Data - Oil or Rust?
[This is a replug from my old substack post ]
The New Oil
In the past few years, it has been oft quoted that “Data is the new oil” !
It was coined to denote the value it carries. Like oil brought prosperity to the countries rich in petroleum, Data has helped create trillion dollar companies.
The metaphor also can be interpreted as speaking about the effort needed to extract it, similar to fossil fuels.
Chinks in the armor
The metaphor is very relevant and all of us can relate to it. But it also makes us feel that just having data makes us do wonders. But there are lots of inefficiencies that can crop up. Some of them are:
1. Creaky Data - Quality of Data inputs
Here I would like to bring in a comparison with creaking machines gaining rust.
When we start a new company / business, we think and plan what data to capture, how to transform and how to use it. Smooth running machines.
Over time, we just keep adding more and more layers of complexity to it. The machines might start creaking with overload. Thanks to cloud computing, this aspect has become easier to manage.
But this complexity also makes us miss the underlying assumptions.
For example, name of the user. How is the data captured? Who is capturing the data? Is there any incentive for the customer to give it accurately? Is there any more information that can be useful to us? How can we avoid bias in responses?
If these underlying assumptions aren’t questioned from time to time, the quality and depth of data could be affected.
And if this keeps piling up over a period of time, the machines get rusted. Poor input means poorer analysis and poorer insights.
2. Extracting it right - Sitting on a Gold Mine
The other way, we sometimes miss the bus is not recognising the kind of data we already have.
May be we analyse day wise trends.
But what if we have timestamp already available and didnt know about it. We could have asked questions like
How have they been behaving by the hour?
Is there a start and end time to a transaction?
How different is that? Can it give more insights?
领英推荐
3. Centralising - “Having it all in one place”

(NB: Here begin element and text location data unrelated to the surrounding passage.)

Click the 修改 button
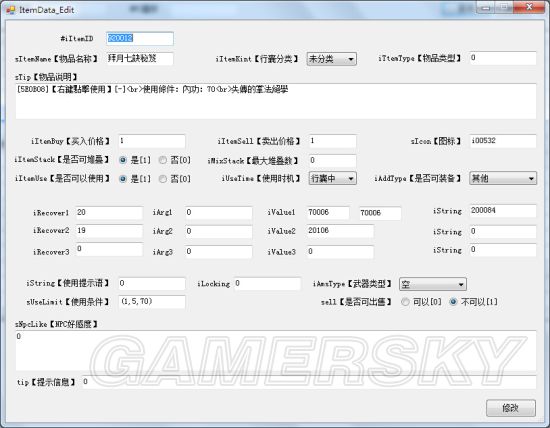550x428 pixels. coord(511,408)
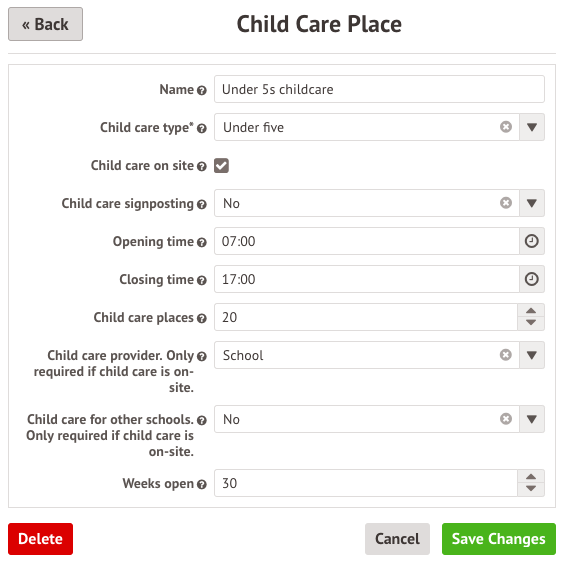Open the clock picker for Opening time
Viewport: 565px width, 576px height.
[x=531, y=241]
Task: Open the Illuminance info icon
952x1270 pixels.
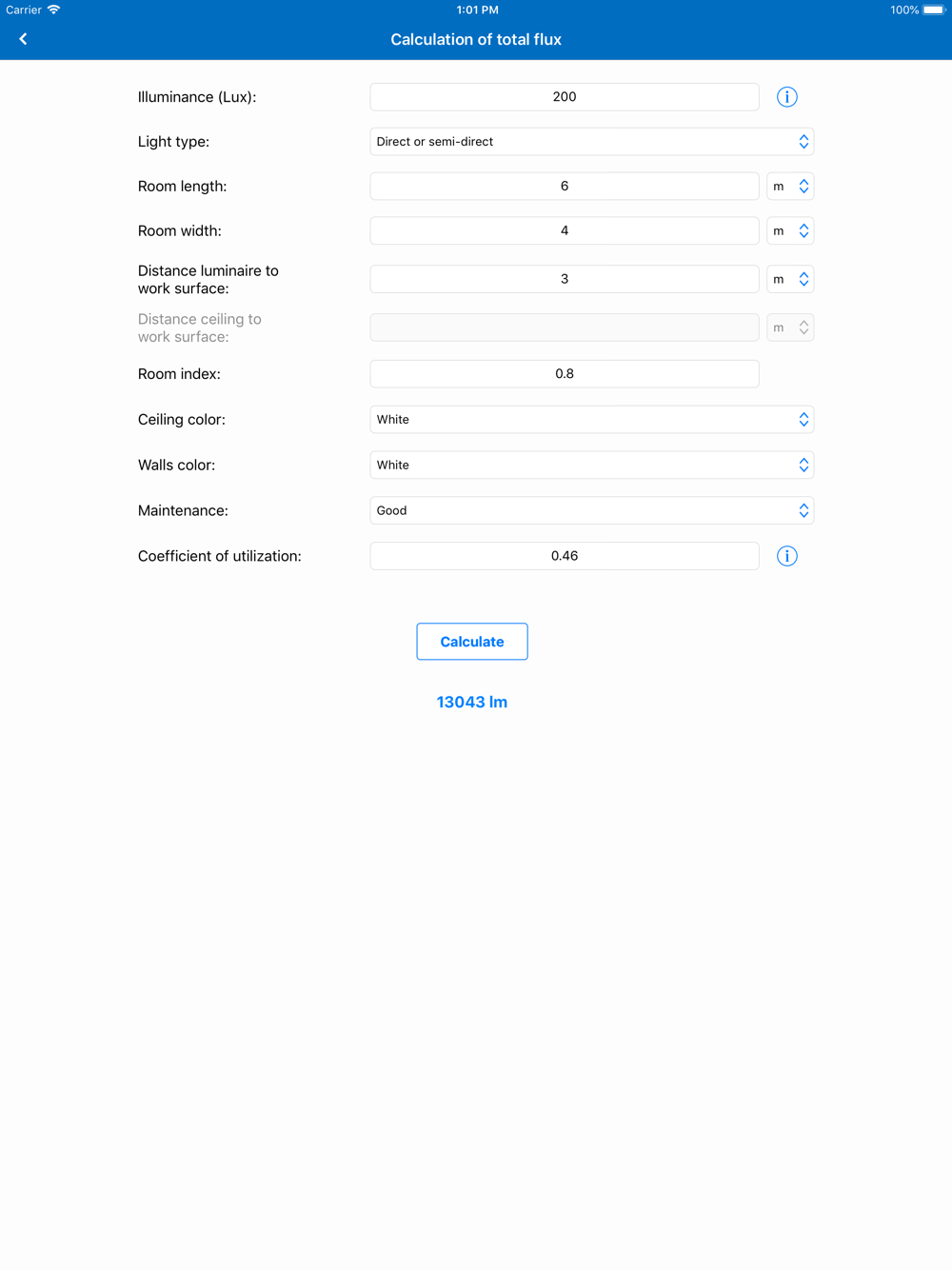Action: (x=786, y=97)
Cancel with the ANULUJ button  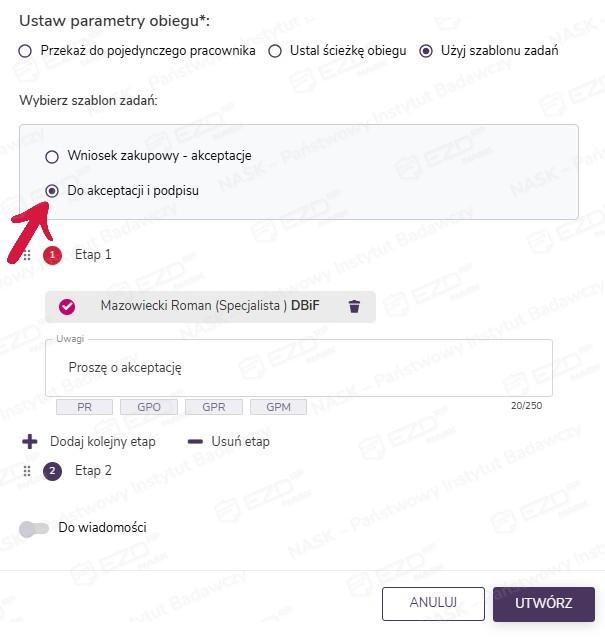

In the data world, this might be the utopian world. Get all the data in one data warehouse / data lake / any other form of architecture.
Though it sounds basic, many companies struggle to reach it both in technological terms as well as from point of view of getting access.
This has the potential to both keep things simple (no duplication, lesser master data issues, etc) as well as unleash the power of correlating data across seemingly unconnected data streams.
This is what all the big data companies seem to do well and become super efficient at it. And at the scale they handle, the results are phenomenal ! So much so that AWS, which was born as an internal source of efficiency, is one of the largest revenue streams for Amazon now.
4. Context - Do you know your business?
Let us say we have all the data in the world we need. Next comes the question, how relevant is it? Are we able to interpret what we are getting? Which area is the most critical for business?
There is a need to understand context as well as prioritise which areas to look at. A particular insight might help 10 customers a day while another could be impacting a million!
The importance to understand and build on that business context is very important.
With the advent of deep learning models, the input to output relationship seems like a black box. Which works in areas where is no need to know “why” or “how” as long as the output helps predict.
But for many areas of business, the context and relationship is important. It helps understand if we have gone wrong somewhere and can there be a fundamental correction in the way we are approaching a business problem.
It also helps check on the tricky topic of cause/effect relationship too.
5. “Running Hot Water” - AI/ML Mirage
Machine learning (ML) techniques have started being successfully used in many areas like recognising pictures, speech translation, map navigation, etc. And these techniques are helping areas of Artificial intelligence (AI) like chat bots, general search, recommendation engines, etc.
There is the quote which says that for one with a hammer, everything seems like a nail. Due to the buzz around it, any of us have been attracted to the craze behind AI/ML. But we need to tread with a lot of caution. Not all problems need to be solved with complex ML techniques. Simple slice/dices across relevant metrics like geography, etc. could do the trick.
Some places, might deeper look at processes to under cause/effect relationship to come out with the area to focus on.
And many places, esp in Chat Bots, people have been using terms like “AI” which are basically a set of IF/ELSE conditions. And many a time, such simple conditions might serve 90% of the needs!
Need to be very careful to see through some marketing gimmicks!
[Insert: With the advance of ChatGPT and other LLMs (Large language models), this mirage can now turn out to be true! ?? ]
Some of these stories reminds me of a brilliant SBI Cards ad where a hotel advertises “Running Hot Water” and actually has a kid running with a bucket-full of hot water for the guest. ??
Conclusion
Data is definitely an important lever for any business for taking action. But apart from just engineering techniques, it needs a lot of thinking and experimentation to get the best out of it.
Thanks for taking your time reading this. Hope you liked it. Please do feel free to share! See you next week!
PS: As you can see, the title was just a bit of intimidation ??